--- start Working data ---

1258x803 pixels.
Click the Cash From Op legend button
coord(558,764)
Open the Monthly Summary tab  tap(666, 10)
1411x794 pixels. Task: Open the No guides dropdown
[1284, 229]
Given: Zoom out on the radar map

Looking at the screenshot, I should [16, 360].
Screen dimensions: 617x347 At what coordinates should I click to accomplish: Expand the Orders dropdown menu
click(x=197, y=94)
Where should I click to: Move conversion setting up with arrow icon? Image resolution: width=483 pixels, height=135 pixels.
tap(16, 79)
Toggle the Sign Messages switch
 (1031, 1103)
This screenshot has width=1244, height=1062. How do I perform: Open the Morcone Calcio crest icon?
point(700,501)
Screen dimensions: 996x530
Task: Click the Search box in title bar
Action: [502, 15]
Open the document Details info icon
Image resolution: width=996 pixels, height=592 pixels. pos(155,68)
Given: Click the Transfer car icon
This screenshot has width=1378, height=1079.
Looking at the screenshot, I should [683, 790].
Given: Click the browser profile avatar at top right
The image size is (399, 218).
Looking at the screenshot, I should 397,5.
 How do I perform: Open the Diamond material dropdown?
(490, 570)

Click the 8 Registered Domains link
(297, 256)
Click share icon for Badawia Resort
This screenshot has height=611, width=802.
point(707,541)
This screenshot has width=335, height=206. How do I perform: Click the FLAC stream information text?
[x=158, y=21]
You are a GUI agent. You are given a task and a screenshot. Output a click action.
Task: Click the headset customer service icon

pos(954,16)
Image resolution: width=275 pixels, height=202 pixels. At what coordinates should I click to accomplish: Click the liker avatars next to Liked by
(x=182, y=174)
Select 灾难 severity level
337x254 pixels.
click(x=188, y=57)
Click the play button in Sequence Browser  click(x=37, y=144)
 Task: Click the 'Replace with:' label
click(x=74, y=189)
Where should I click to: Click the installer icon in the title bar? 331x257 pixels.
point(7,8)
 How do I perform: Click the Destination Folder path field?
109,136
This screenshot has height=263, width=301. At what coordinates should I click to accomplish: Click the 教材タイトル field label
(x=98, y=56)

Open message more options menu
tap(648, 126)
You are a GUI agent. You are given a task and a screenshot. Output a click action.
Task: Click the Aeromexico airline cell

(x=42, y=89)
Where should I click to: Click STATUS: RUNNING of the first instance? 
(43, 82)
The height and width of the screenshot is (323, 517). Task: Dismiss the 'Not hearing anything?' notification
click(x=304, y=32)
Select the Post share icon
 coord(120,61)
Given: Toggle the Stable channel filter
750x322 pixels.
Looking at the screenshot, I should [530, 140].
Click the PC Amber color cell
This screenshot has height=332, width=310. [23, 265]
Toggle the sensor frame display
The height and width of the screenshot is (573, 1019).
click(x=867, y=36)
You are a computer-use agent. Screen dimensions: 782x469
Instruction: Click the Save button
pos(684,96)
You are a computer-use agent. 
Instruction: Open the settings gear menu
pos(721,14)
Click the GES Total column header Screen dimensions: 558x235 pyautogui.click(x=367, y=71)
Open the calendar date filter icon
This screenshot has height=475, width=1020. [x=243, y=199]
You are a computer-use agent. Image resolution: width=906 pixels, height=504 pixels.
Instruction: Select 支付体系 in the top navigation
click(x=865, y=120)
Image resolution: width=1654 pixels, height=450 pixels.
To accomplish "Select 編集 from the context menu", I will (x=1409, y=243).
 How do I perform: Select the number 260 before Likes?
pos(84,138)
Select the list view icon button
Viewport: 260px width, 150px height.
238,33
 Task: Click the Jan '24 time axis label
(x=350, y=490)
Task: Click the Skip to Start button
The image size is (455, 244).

--- end Working data ---

#### Instructions for the task
Copy out the part of the records that opens with the line containing "Select 灾难 severity level" and closes with the line containing "Looking at the screenshot, I should [530, 140].", both lines included.

#### The output
Select 灾难 severity level
337x254 pixels.
click(x=188, y=57)
Click the play button in Sequence Browser  click(x=37, y=144)
 Task: Click the 'Replace with:' label
click(x=74, y=189)
Where should I click to: Click the installer icon in the title bar? 331x257 pixels.
point(7,8)
 How do I perform: Click the Destination Folder path field?
109,136
This screenshot has height=263, width=301. At what coordinates should I click to accomplish: Click the 教材タイトル field label
(x=98, y=56)

Open message more options menu
tap(648, 126)
You are a GUI agent. You are given a task and a screenshot. Output a click action.
Task: Click the Aeromexico airline cell

(x=42, y=89)
Where should I click to: Click STATUS: RUNNING of the first instance? 
(43, 82)
The height and width of the screenshot is (323, 517). Task: Dismiss the 'Not hearing anything?' notification
click(x=304, y=32)
Select the Post share icon
 coord(120,61)
Given: Toggle the Stable channel filter
750x322 pixels.
Looking at the screenshot, I should [530, 140].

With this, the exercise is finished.